Collected data:
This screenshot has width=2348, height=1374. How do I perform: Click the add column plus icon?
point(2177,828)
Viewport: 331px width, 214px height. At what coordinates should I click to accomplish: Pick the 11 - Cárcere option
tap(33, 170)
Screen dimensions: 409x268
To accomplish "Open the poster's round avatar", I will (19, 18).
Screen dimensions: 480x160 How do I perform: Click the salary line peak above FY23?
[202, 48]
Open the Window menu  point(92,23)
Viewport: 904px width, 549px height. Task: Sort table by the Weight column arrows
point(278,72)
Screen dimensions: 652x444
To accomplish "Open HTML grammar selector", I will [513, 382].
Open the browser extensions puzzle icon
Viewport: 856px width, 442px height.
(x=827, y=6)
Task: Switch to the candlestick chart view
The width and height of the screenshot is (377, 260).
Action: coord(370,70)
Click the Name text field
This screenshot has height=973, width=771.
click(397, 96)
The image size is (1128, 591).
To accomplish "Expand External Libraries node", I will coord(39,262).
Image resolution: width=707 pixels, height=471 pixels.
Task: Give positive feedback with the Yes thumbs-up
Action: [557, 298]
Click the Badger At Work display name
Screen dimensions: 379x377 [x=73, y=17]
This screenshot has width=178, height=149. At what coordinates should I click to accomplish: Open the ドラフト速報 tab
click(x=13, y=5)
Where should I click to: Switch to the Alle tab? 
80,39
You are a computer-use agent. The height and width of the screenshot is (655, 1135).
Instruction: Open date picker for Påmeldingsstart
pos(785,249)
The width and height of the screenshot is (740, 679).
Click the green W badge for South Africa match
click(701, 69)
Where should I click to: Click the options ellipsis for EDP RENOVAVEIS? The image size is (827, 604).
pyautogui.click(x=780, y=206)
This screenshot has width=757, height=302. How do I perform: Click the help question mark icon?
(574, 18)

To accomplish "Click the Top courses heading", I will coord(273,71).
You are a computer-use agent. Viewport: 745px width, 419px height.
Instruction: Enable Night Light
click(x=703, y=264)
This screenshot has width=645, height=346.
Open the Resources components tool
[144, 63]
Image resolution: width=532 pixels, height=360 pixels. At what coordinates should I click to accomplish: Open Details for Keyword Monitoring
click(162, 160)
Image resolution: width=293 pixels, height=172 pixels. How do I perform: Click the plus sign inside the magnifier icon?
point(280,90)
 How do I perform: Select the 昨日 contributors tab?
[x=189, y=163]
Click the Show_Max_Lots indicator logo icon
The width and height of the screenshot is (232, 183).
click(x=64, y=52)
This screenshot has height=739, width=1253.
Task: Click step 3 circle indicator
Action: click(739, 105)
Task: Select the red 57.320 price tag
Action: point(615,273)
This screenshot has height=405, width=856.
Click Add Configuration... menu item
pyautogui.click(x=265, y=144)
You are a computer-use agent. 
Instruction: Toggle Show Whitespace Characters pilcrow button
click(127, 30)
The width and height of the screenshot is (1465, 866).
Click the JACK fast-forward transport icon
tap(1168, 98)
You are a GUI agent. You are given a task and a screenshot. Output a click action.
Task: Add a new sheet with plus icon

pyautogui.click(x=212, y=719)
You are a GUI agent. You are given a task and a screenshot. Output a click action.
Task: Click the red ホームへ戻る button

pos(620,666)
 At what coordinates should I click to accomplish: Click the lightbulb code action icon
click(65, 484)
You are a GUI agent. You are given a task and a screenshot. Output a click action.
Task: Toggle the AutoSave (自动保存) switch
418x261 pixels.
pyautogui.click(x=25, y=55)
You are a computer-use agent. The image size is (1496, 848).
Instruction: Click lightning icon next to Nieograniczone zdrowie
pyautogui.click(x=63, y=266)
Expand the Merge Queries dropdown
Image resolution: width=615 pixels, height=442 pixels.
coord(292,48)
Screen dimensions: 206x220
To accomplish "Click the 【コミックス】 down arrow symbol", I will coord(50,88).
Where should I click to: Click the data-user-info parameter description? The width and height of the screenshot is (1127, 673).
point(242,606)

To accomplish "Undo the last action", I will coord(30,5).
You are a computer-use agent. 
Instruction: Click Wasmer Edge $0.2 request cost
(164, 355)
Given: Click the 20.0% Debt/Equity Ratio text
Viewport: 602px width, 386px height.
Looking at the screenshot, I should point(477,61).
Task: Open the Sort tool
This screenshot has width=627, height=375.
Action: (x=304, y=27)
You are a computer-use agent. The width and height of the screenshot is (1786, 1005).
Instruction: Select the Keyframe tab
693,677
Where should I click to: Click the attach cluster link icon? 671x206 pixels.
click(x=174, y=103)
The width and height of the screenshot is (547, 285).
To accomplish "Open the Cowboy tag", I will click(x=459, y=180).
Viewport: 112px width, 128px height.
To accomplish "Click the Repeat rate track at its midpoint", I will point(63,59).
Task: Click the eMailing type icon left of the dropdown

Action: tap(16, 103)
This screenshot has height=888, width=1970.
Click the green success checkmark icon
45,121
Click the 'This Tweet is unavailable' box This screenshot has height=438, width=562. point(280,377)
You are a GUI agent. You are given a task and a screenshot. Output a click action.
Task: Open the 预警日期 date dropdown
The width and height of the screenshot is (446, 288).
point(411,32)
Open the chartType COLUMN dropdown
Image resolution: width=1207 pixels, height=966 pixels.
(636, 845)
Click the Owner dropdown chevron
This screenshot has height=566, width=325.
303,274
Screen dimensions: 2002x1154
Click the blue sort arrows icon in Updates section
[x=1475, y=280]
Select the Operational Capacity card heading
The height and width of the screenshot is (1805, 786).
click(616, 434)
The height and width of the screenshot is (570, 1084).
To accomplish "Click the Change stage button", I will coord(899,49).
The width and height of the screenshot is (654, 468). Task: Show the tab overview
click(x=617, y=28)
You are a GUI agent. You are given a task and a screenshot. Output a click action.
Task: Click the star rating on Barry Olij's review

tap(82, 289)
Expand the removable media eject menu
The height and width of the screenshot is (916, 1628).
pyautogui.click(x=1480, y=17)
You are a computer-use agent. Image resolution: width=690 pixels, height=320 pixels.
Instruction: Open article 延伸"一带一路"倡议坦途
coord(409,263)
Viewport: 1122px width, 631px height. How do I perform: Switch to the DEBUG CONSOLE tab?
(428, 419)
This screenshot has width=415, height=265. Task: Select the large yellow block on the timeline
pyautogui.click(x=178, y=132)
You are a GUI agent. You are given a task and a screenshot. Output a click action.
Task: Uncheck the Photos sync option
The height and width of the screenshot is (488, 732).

WHAT YOU HAVE TO DO:
How many lines in the rows above contain the word "dimensions"? Reply with the number alone.

SOLUTION TO THIS EXERCISE:
6